The US-China Phase 1 trade deal slapped huge commitments on China yet did not remove many imposed tariffs and will be challenging to implement amid a coronavirus outbreak, says Bert Hofman.

Commentary: Why China signed an unequal trade deal with the US

FILE PHOTO: Chinese Vice Premier Liu He and U.S. President Donald Trump shake hands after signing "phase one" of the US-China trade agreement, Jan 15, 2020. REUTERS/Kevin Lamarque/File Photo

SINGAPORE:  “America is winning like never before”, US President Donald Trump said at the 2020 Annual Meeting of the World Economic Forum in Davos. As exhibit one, he offered the trade agreement with China signed on Jan 15, 2020.

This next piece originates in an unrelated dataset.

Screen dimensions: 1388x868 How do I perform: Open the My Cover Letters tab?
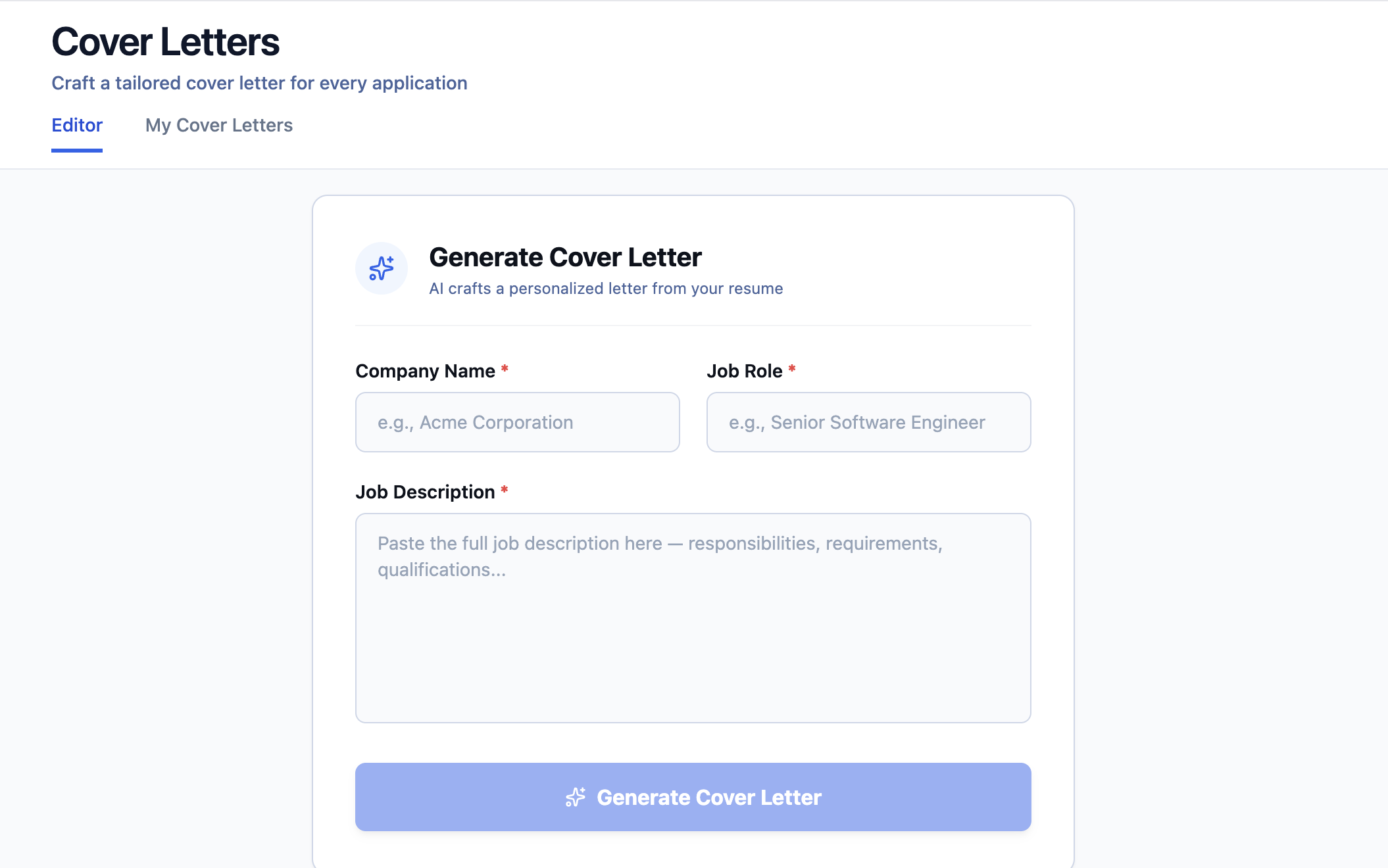pyautogui.click(x=219, y=125)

In his State of the Union speech on Feb 5, he positioned the trade deal as a win over China’s massive theft of American jobs.

READ: Commentary: Trump’s State of the Union tells us what his re-election bid will be about

READ: What's in the new US-China 'phase one' trade deal?

As trade agreements go, this one is remarkably one-sided with China making the bulk of commitments.

The agreement contains a total of 105 commitments by China (“China shall”), compared to 88 joint commitments (“Parties shall”) and only five commitments by the United States (“the United States shall”).

In most clauses, the United States simply “affirms” that its existing policies already meet the requirements in the agreement.

CHINA HAS CALCULATED SIGNING BENEFITS IT

So why did China sign on the dotted line? First, the agreement commits China to steps that solidify already ongoing reforms in intellectual property (IP) protection, technology transfer and the financial sector.

The reforms committed are already in place, but tying these to an agreement with the US can reinforce their urgency domestically.

These changes are to China’s long-term benefit. They will further improve China’s business environment, make it a more attractive place to invest in new technologies, and over time, improve the efficiency of investments made by a more diverse financial sector.

A woman walks past the headquarters of the People's Bank of China (PBOC), the central bank, in Beijing, China. (File photo: Reuters/Jason Lee)

Second, the agreement may lead to some calm and lower policy uncertainty, aiding China’s growth at a time when the domestic reform agenda may slow it down.

Indeed the International Monetary Fund (IMF) recently upped its growth projection for China by 0.2 percentage point for 2020 prior to the novel coronavirus outbreak, largely on the basis of the reduction in uncertainty due to the trade agreement.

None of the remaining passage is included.